Stabilizing Extrapolation in Looped Transformers via Learned Stochastic Stopping
2026-06-29 • Machine Learning
Machine LearningArtificial Intelligence
AI summaryⓘ
The authors study Looped Transformers, a type of model that uses the same transformer block multiple times to handle sequences of different lengths. They find that these models can struggle when asked to work with sequences longer than those seen during training, showing inconsistent results. The authors discover that this problem comes from a link between sequence length and the number of loops during training. By training the model with a random number of loops, they reduce this inconsistency and make predictions more stable. They also explore a learned method called RL-Halting, which further balances accuracy and stability, but sometimes leads to less ideal results.
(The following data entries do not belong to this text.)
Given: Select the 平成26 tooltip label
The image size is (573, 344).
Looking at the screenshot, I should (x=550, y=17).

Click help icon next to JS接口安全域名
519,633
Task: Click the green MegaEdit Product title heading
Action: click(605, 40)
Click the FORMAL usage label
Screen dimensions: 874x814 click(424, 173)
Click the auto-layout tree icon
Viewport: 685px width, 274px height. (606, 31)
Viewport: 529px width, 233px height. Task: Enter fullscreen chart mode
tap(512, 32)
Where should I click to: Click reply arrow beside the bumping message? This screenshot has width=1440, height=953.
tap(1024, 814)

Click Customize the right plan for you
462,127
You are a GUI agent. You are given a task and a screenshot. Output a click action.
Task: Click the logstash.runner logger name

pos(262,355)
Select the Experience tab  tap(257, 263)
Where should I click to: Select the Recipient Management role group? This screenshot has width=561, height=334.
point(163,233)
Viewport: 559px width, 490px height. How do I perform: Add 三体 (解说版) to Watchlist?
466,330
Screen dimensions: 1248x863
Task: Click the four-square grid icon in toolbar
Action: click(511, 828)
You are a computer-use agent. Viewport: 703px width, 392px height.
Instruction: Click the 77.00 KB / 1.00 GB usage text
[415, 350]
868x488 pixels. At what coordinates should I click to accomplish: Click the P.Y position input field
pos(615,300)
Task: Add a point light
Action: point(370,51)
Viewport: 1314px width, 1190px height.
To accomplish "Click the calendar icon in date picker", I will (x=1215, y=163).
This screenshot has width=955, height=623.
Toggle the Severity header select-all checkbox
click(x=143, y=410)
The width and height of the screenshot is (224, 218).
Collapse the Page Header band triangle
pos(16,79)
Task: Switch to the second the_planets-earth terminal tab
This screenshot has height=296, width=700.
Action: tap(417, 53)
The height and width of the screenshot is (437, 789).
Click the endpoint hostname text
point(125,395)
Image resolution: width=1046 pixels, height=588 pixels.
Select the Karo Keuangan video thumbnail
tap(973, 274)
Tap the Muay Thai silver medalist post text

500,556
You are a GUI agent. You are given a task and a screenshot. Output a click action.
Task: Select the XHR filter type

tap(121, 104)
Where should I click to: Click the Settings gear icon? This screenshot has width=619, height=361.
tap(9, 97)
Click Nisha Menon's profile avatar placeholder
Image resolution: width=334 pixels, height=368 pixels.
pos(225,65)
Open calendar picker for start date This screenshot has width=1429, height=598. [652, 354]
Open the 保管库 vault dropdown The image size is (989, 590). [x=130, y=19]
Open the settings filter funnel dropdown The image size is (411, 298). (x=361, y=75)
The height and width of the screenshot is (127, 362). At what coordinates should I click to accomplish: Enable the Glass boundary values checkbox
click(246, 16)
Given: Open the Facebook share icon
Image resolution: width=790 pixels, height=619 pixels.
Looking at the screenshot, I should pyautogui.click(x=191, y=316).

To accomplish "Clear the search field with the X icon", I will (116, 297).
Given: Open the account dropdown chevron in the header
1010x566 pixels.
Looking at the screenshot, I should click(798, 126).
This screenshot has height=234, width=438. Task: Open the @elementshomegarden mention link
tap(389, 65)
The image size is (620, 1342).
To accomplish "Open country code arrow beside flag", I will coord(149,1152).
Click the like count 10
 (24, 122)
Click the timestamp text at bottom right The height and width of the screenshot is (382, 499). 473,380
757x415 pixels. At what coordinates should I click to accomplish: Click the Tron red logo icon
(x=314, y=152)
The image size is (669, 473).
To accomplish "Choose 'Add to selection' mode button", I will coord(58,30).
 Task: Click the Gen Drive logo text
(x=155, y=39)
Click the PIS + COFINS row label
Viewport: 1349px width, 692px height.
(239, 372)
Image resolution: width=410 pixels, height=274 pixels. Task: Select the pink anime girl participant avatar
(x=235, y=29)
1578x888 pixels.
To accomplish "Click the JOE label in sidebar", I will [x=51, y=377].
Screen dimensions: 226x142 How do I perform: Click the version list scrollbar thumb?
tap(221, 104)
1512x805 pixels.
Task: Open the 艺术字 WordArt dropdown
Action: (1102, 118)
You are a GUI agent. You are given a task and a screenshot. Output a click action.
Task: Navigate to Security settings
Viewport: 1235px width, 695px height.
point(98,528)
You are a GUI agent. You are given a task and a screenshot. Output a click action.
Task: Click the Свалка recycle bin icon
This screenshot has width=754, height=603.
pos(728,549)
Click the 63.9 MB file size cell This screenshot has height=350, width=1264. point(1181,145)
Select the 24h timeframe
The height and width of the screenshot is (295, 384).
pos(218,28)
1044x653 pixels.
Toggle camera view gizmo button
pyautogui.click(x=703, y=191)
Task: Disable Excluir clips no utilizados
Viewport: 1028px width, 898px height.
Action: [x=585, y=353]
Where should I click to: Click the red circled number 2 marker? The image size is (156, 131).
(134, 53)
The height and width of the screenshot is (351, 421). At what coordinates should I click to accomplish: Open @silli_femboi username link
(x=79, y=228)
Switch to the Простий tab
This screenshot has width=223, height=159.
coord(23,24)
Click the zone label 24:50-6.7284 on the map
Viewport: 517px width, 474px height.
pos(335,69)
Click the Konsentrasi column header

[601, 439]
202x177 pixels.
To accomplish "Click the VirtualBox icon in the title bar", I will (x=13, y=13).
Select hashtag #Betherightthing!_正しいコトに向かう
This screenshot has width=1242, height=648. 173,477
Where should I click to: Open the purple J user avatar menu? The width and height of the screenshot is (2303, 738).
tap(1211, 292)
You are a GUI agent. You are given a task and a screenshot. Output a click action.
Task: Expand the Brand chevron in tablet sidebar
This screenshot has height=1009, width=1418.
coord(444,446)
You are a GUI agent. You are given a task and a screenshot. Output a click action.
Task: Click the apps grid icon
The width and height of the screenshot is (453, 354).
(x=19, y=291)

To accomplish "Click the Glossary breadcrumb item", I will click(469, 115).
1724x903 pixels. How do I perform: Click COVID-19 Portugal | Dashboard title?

Looped Transformerslength generalizationout-of-distribution variancestochastic trainingRL-Haltingalgorithmic tasksbinary additionDyck-1 languageinference-time computationtraining-time design
Authors
Hsun-Yu Kuo, El Mahdi Chayti, Patrik Reizinger, Wieland Brendel, Martin Jaggi
Abstract
Looped Transformers, which repeatedly apply a shared transformer block, are an architecturally natural fit for variable-length algorithmic tasks. Although they can exhibit strong length generalization beyond the length of training sequences, this behavior is brittle, yielding high out-of-distribution (OOD) variance, even across well-performing in-distribution solutions. We trace this variance to the spurious correlation in simple algorithmic tasks between sequence length and number of loops. Introducing stochasticity into the number of loops during training sharply reduces OOD variance and stabilizes predictions across inference-time loop counts. To improve upon heuristic randomization schemes, we further analyze RL-Halting as a learned stochastic schedule and find that it generally improves the accuracy-stability trade-off. Across binary addition, Dyck-1, Unique Set, and Copy, learned stochastic stopping often improves this trade-off but can also stabilize a suboptimal computation. Our work suggests that "when to stop" should be treated as a training-time design choice, not merely an inference-time computation-allocation rule.